Another problem with SignWriting (in my opinion), is the nature of the way it is presented. The web page proclaims "Signed Languages are now written languages!", while the truth of the matter is wholly different. At best, SignWriting is an interesting experiment. However, it seems to play into the larger phenomenon of people looking at ASL and thinking "Isn't that quaint, almost like a real language." Just like the animal communication experiments that utilize ASL glosses to communicate (partially) with gorillas, it serves to make ASL look like something less than a real language, something that can be easily changed, modified, supplemented, or is so simple that it can be taught to primates with no language capacity.

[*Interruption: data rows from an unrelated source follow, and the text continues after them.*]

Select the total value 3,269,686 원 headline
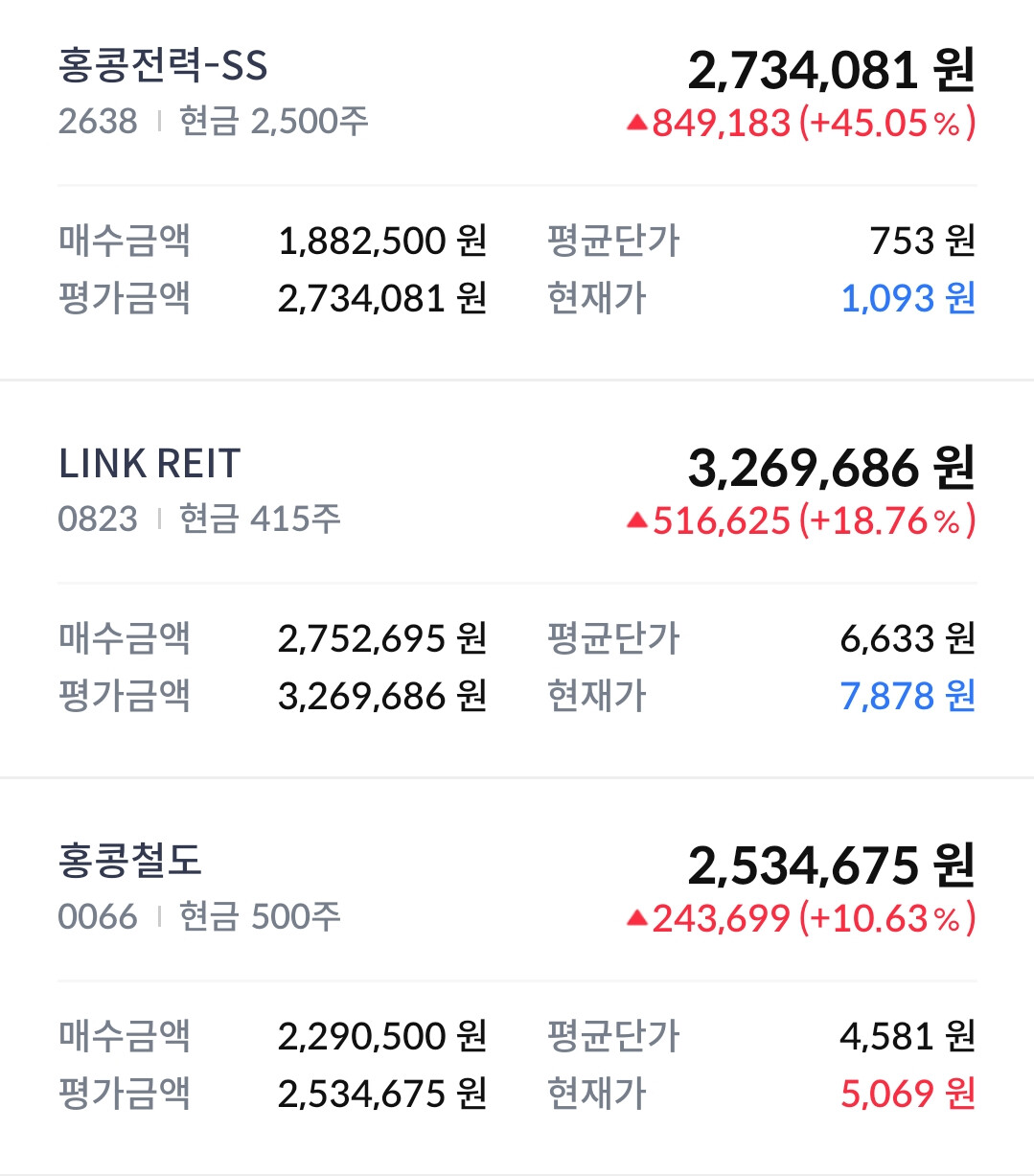Image resolution: width=1034 pixels, height=1176 pixels. [x=832, y=468]
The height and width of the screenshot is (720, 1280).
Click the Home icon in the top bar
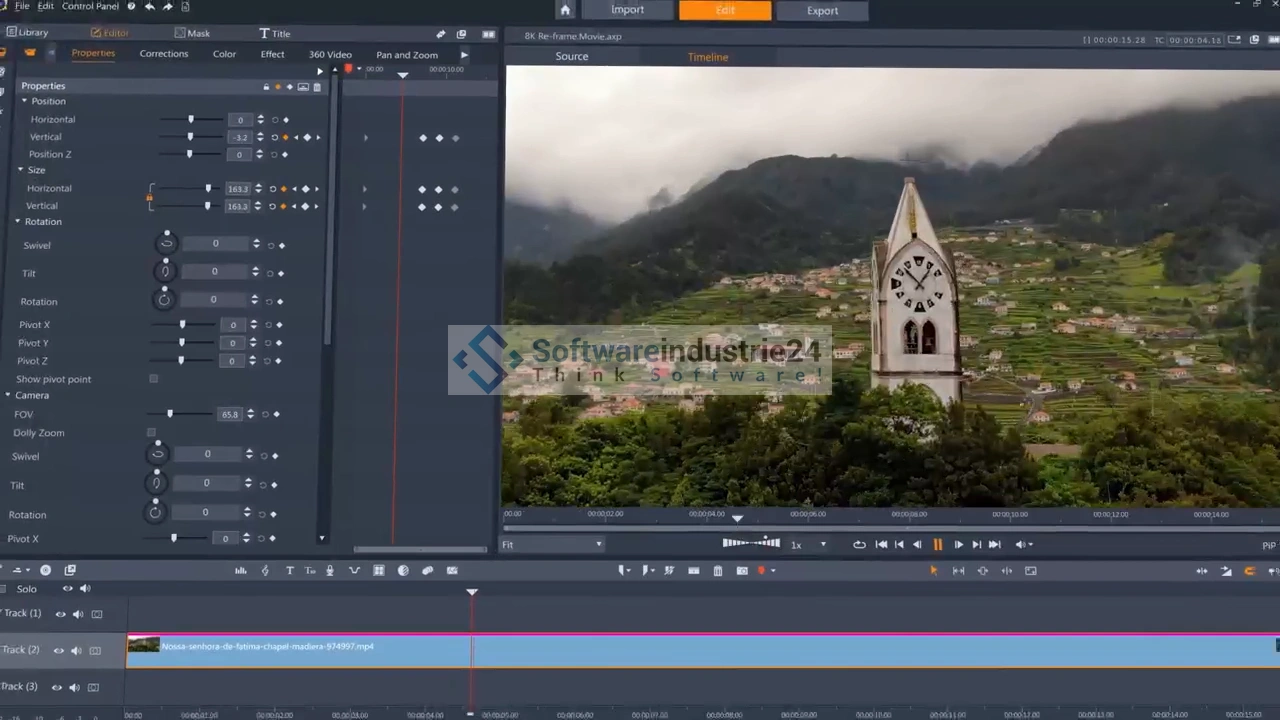pyautogui.click(x=565, y=10)
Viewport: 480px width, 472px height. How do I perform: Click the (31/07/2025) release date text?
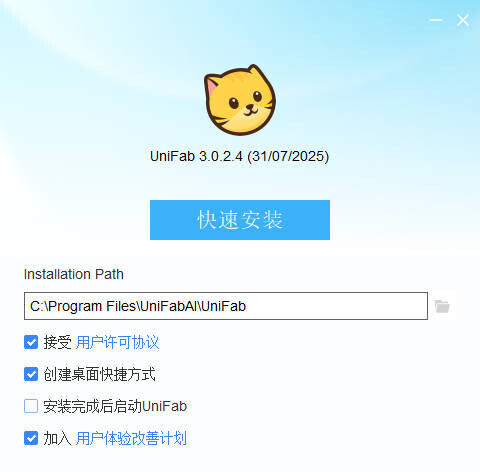pyautogui.click(x=288, y=156)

Lastly, of course, any linguist will tell you that artifical 'creation' of a linguistic form of communication is an endeavor doomed almost always to failure, and pursued very rarely by anyone with the understanding of either the language(s) involved, or the underlying linguistics involved. But tell that to all the esperanto speakers hanging around.
posted by Eldritch at 10:10 PM on April 30, 2004 [1 favorite]

My response for this post
posted by Down10 at 10:45 PM on May 2, 2004

LOL @ Mountain Dew. I wonder if PepsiCo approves of that.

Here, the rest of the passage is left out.